Examine each line of the data. Copy the line if it includes the word "screenshot".

◆ **Data provided**:
+ + + + +

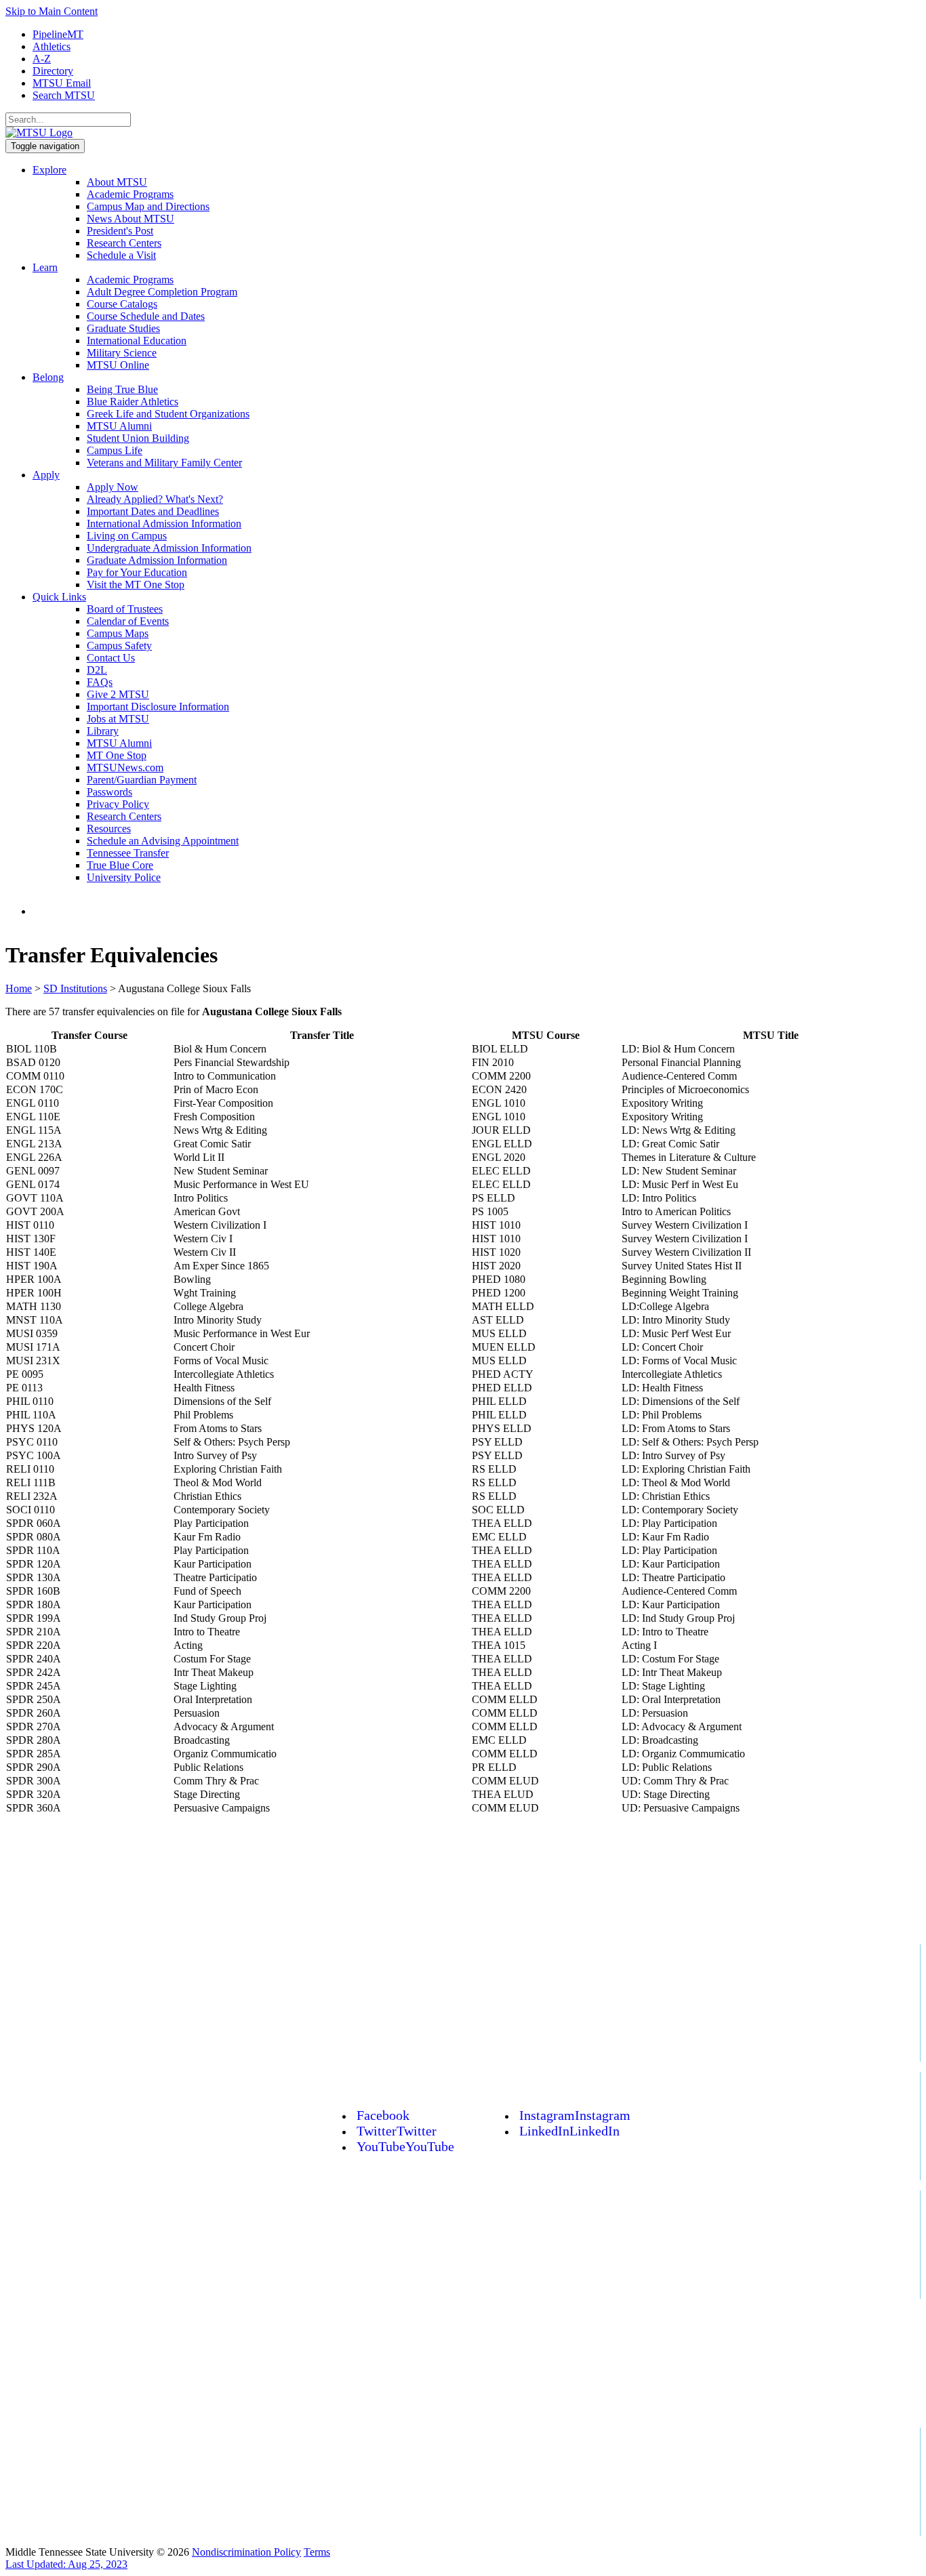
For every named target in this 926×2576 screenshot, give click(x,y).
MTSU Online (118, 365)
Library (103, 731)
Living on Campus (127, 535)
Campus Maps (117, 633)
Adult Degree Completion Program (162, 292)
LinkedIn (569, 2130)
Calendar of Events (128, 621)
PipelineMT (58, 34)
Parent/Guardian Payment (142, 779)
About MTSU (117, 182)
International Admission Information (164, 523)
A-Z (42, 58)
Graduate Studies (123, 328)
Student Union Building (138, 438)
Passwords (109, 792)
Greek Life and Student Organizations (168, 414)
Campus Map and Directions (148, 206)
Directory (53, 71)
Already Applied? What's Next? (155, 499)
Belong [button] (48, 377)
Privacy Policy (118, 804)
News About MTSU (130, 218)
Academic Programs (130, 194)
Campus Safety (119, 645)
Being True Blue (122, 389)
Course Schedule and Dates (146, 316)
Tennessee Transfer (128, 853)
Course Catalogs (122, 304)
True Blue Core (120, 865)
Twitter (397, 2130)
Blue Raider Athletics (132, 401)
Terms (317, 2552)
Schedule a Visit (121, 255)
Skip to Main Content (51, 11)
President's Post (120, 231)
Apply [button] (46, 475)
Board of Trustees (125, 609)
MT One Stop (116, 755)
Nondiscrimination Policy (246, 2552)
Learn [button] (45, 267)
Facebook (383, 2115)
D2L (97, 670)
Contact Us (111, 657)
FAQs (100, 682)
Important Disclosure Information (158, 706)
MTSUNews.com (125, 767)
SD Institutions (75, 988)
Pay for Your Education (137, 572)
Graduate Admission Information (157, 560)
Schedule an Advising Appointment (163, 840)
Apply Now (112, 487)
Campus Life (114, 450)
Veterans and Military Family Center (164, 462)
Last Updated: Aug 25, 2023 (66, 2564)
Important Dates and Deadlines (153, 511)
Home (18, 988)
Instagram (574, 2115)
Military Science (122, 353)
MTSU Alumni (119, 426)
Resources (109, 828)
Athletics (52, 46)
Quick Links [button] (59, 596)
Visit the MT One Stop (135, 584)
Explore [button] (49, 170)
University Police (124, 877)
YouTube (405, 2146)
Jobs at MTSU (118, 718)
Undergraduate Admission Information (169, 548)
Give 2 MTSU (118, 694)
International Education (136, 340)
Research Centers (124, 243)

+ + + + +

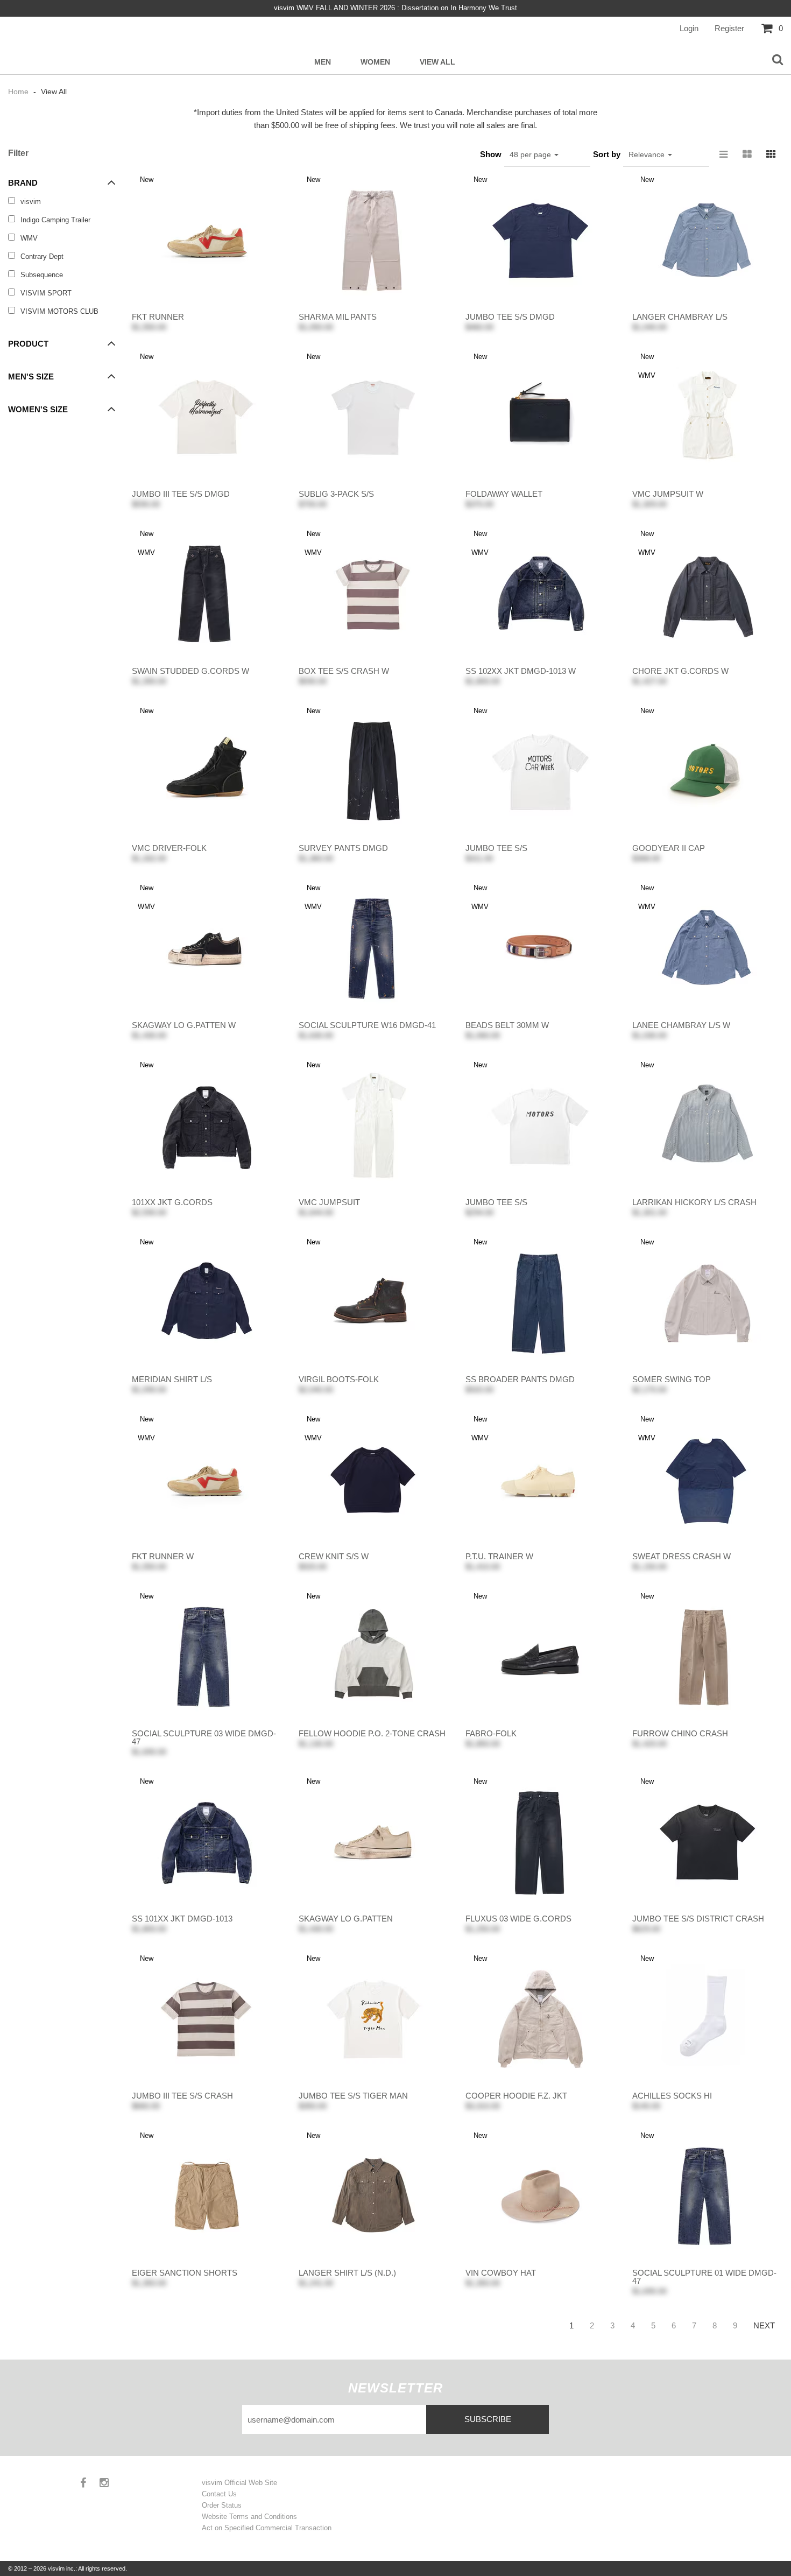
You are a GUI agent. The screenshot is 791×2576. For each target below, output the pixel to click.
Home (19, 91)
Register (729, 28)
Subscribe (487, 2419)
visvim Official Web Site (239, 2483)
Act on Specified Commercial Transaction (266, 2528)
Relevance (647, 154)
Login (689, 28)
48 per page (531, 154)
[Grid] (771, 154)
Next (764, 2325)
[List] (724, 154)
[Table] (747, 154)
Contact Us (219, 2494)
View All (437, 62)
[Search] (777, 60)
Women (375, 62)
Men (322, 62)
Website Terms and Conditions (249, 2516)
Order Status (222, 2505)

+ + + + +

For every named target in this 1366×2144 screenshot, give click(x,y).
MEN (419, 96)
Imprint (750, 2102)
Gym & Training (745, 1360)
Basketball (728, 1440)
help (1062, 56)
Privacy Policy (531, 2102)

+ + + + +

◆ **Solution to this problem**:
For every named target in this 926×2576 screenshot, give click(x,y).
You are a GUI agent. The screenshot is 791×2576. For each target below, output the pixel to click.
For every named target in this 1366×2144 screenshot, give click(x,y).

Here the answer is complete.